In [None]:
%matplotlib inline
import matplotlib.pyplot as plt
import numpy as np
import scipy.stats
from astropy.io import fits

In [None]:
# reset defalult plotting values
plt.rcParams['figure.figsize'] = (10, 7)
plt.rc('font', family='sans-serif')
plt.rc('axes', labelsize=14)
plt.rc('axes', labelweight='bold')
plt.rc('axes', titlesize=16)
plt.rc('axes', titleweight='bold')
plt.rc('axes', linewidth=2)
plt.rc('xtick',labelsize=14)
plt.rc('ytick',labelsize=14)

# Kolmogorov–Smirnov (KS) Testing
## Checking for inconsistent distributions of data

![]()

### Prof. Robert Quimby
&copy; 2019 Robert Quimby

## In this tutorial you will...

- Discuss how to determine if two samples are drawn from the same distribution
- Plot histograms of the data values
- See that plotting the cumulative distributions is more revealing
- Learn about the Kolmogorov–Smirnov or "KS" Test

## Weakness of histograms in comparing distributions

In [None]:
n = ???
mean = ???
std = ???
sample = np.random.normal(mean, std, size=n)

In [None]:
plt.hist(sample);

## Plotting the parent distribution on top is not revealing

In [None]:
low = mean - 5 * std
high = mean + 5 * std
plt.hist(sample, range=????, bins=????)
xs = np.linspace(low, high, 100)
ys = n / np.sqrt(2 * np.pi * std**2) * np.exp(-(xs - mean)**2 / 2 / std**2)
plt.plot(xs, ys);

## Check the sample moments

In [None]:
np.mean(sample), np.std(sample), scipy.stats.skew(sample)

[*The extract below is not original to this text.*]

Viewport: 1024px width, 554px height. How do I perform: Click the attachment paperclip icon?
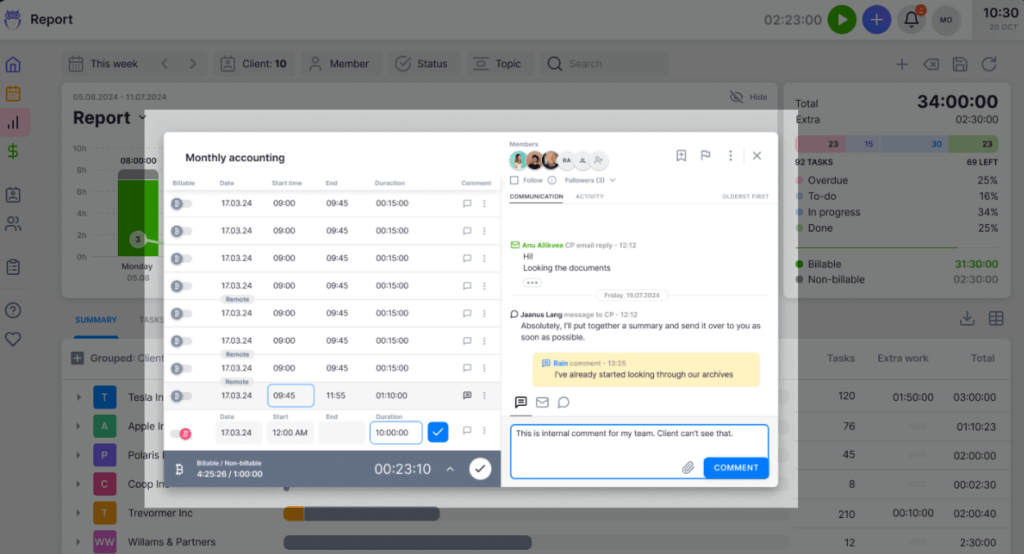pos(688,467)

## Cumulative Distributions

In [None]:
????
cfracs = ????
plt.plot(sample, cfracs, ls='steps-mid');

In [None]:
plt.plot(sample, cfracs, ls='steps-mid');

# compare to the parent distributon
cdf = lambda x: scipy.stats.norm.cdf(x, loc=mean, scale=std)
plt.plot(xs, cdf(xs))


## Kolmogorov–Smirnov (KS) Test

Can you confidently reject the **null hypothesis** that the sample is drawn from the parent population?

* [Test explanation from NIST](https://itl.nist.gov/div898/handbook/eda/section3/eda35g.htm)
* [KS-Test Wikipedia entry](https://en.wikipedia.org/wiki/Kolmogorov%E2%80%93Smirnov_test)

In [None]:
# in python
????

The "KS statistic" is the maximum absolute distance between the two curves

In [None]:
# KS statistic


The p-value is the probability a random test would have a KS statistic as large or larger than the value obtained.

The relation between the KS statistic (D) and the p-value depends on
- sample size
- the parent population's distribution (e.g. Poisson, Gaussian)